FDI means foreign direct investment means foreign direct investment. If a foreign company invests its money in an Indian company, it will be called FDI. According to the central government, the FDI limit is increased to promote foreign investment in many sectors for the country’s economy. For the moment, here we will talk about the pension sector. The government can also increase the FDI limit to 74 percent in the pension sector.
A bill in this regard can be introduced in the Monsoon Session of Parliament. In which there will be a proposal to raise the existing 49 percent limit to 74 percent in the pension sector. Explain that about 8.5 crore people in the country are connected with NPS i.e. National Pension Scheme and EPS i.e. Employees Pension Scheme.
As of February 2021, 4.15 crore people have joined the NPS, while over 4.50 crore people are contributing to the EPS. That is, the proposal to increase the FDI limit in the pension sector is connected to these 8.5 crore people in one way or the other.
First of all, understand the arithmetic deducted from salary
If you are employed, then the amount deducted from your salary is divided into two parts. One part goes to the Provident Fund ie EPF and the other part goes to Pension Fund ie EPS. In this, 12 per cent of the total amount is deposited in EPF on behalf of the employee. At the same time, 3.67 percent is deposited by the company in EPF, while the remaining 8.33 percent is deposited in the Employee Pension Scheme (EPS). There is a maximum limit of Rs 1,250 in it every month.
How is a pension fixed?
What your monthly pension will be under the EPS scheme depends on your pensionable salary and your service period (ie how many years you have been employed). The formula for calculating the monthly pension amount of a PF account holder member is determined like this. The pension amount is known by dividing the salary in the year of job by 70. For example, if your basic salary is 10 thousand and you have worked for 35 years, then your pension will be: 10,000 X 35/70 = 5,000 rupees.

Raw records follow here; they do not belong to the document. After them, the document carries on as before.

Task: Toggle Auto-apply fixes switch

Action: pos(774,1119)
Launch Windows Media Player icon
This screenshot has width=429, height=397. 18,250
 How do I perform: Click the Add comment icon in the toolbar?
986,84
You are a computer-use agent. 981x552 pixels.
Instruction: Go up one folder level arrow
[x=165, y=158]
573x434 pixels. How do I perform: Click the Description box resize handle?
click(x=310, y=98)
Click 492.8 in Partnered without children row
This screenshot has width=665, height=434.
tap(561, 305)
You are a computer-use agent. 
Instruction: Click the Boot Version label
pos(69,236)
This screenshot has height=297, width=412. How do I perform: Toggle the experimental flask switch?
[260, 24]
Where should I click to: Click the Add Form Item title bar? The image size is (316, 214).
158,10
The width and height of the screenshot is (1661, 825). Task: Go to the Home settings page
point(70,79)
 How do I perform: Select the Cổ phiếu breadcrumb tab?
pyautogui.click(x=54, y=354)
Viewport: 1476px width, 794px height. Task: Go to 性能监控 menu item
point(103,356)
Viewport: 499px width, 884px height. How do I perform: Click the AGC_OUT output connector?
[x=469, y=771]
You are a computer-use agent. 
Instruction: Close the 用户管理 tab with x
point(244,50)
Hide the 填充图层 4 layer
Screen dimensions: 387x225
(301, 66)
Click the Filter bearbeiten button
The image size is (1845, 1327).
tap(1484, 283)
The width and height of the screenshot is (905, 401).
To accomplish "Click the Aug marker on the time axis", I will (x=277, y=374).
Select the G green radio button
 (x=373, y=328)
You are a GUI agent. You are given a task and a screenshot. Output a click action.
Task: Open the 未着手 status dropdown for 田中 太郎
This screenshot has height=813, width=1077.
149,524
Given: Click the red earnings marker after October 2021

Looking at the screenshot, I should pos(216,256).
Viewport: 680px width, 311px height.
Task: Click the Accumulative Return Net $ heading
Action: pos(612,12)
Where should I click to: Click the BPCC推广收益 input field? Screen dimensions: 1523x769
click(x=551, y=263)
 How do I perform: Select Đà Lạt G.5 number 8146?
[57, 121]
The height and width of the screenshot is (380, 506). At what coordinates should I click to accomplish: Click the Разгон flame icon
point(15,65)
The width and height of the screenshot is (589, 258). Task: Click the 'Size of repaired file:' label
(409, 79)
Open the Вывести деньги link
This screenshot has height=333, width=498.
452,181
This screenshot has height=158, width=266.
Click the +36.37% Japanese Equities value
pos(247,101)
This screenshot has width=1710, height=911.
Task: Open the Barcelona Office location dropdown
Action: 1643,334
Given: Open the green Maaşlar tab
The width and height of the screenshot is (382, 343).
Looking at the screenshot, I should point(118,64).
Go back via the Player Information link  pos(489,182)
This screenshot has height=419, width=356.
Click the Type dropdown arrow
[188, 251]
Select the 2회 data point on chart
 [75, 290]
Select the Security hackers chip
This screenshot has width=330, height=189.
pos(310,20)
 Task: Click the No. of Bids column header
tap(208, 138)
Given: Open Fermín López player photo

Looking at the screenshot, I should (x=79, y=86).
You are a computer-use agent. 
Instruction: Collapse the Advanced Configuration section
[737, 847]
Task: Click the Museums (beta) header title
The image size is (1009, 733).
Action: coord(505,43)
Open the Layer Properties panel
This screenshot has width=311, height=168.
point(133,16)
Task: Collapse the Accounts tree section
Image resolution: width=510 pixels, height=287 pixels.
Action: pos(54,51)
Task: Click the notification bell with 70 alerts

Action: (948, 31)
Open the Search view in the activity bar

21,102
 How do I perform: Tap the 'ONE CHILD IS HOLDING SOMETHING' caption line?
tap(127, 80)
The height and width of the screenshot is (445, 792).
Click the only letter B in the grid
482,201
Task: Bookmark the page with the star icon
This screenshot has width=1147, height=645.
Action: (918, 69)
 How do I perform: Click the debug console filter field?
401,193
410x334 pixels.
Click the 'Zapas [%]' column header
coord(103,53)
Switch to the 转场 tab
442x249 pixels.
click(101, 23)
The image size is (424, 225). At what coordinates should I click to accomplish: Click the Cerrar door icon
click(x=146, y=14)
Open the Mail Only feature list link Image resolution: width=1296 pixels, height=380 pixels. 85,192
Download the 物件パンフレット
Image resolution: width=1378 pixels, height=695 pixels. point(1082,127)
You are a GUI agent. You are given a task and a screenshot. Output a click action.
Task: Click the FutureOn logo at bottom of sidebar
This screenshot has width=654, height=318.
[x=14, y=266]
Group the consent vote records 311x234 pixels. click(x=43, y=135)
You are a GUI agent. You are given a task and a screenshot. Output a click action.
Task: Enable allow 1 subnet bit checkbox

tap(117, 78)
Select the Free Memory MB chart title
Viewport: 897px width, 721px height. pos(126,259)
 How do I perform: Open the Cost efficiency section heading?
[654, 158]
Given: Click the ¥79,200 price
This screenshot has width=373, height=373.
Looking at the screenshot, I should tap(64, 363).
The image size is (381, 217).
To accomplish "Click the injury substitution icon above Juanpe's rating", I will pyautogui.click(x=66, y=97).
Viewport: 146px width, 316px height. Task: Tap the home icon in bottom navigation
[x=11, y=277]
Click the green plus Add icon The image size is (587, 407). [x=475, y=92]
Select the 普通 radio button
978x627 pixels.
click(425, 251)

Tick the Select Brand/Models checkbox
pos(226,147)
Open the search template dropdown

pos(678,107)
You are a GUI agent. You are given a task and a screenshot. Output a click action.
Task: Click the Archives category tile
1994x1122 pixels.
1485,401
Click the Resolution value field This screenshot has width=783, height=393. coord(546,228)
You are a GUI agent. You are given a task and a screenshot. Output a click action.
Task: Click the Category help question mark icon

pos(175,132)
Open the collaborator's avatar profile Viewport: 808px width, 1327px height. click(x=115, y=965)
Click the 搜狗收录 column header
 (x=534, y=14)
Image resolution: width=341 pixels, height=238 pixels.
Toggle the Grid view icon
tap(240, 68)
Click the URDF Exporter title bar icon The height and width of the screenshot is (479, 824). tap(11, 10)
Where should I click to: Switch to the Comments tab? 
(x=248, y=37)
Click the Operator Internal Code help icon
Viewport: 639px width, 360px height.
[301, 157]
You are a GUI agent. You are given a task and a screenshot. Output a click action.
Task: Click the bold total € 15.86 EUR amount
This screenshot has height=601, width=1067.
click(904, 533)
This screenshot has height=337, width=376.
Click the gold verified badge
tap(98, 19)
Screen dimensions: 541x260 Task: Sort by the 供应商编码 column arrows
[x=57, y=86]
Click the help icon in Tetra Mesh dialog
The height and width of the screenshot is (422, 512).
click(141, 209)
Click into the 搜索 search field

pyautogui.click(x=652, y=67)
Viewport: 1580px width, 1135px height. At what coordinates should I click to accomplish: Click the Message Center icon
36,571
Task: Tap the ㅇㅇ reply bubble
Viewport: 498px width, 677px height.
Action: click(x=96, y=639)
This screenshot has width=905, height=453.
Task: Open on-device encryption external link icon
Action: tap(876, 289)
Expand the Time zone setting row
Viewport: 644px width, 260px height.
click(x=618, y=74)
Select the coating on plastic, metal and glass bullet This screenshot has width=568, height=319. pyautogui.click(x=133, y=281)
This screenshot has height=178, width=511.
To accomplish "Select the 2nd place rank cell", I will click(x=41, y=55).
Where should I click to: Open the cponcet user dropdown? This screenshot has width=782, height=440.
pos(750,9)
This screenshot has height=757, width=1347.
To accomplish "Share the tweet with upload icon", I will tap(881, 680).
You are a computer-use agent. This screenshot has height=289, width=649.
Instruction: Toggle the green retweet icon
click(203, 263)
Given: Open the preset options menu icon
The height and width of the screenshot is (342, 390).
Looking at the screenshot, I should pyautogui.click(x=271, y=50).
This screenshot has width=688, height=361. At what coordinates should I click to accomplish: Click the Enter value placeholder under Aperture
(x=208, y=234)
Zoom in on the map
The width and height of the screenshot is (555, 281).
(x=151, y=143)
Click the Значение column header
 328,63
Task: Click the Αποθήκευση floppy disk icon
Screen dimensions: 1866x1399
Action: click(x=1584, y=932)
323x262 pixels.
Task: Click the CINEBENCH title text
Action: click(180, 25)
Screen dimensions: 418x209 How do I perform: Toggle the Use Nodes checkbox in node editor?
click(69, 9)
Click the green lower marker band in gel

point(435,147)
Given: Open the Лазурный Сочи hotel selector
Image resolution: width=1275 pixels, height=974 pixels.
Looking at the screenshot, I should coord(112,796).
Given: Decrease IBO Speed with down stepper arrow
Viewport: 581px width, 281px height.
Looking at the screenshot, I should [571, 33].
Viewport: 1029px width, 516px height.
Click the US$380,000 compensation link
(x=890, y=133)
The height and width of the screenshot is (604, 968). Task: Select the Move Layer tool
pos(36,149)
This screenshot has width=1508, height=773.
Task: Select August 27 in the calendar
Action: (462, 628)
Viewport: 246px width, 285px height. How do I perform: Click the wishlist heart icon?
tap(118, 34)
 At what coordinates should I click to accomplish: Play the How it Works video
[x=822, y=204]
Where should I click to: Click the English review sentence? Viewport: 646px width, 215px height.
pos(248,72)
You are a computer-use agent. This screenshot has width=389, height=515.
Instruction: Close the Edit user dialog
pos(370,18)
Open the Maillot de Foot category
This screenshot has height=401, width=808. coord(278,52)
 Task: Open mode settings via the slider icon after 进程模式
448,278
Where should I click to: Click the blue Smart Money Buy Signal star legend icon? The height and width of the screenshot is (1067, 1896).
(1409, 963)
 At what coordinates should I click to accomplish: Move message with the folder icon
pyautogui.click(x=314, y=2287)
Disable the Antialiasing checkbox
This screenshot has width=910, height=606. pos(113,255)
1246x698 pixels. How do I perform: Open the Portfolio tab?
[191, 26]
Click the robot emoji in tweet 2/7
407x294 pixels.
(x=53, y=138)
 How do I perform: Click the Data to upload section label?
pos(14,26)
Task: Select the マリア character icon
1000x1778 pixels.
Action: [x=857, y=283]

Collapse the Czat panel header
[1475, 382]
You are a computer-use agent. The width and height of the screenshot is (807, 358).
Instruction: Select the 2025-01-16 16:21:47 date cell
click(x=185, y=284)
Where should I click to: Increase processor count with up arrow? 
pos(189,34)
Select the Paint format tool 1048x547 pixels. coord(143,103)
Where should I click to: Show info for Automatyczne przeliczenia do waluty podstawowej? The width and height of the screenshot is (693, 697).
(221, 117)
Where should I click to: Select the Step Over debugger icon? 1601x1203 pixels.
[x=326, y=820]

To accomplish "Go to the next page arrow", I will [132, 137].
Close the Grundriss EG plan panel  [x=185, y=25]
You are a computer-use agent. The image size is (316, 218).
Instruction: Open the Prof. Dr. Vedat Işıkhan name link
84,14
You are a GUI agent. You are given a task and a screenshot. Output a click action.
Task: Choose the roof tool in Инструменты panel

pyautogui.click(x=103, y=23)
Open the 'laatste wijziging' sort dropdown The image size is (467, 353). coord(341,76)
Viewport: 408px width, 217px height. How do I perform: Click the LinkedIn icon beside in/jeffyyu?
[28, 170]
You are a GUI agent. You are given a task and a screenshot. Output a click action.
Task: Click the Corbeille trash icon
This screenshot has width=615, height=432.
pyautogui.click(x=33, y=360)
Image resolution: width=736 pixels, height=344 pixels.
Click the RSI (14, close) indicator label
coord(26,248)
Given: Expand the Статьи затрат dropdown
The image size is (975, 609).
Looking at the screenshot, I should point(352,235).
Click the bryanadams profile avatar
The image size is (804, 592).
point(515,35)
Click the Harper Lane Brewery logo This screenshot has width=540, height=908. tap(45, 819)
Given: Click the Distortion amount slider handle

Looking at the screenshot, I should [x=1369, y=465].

What can be the effect on you in the future?
Gurugram-based personal finance adviser CA Amit Ranjan explains that if the government increases the FDI limit in the pension sector to 74 per cent, it will not directly affect the common man. The reason is that the foreign share will be in the pension fund management ie the government’s earnings. He said that when there is foreign investment, the management of the pension sector can be better. If the new technology comes, the common man will be comfortable.
Will National Pension System be different from PFRDA?
There is also a discussion that the National Pension System (NPS) Trust can be brought under the Charitable Trust or Companies Act. However, even if this happens, there will be no impact on your investment. The government takes such steps to reduce the burden of its undertaking. Explain that under NPS, accounts can be opened in all government and private banks. People between 18 and 60 years of age can invest in it.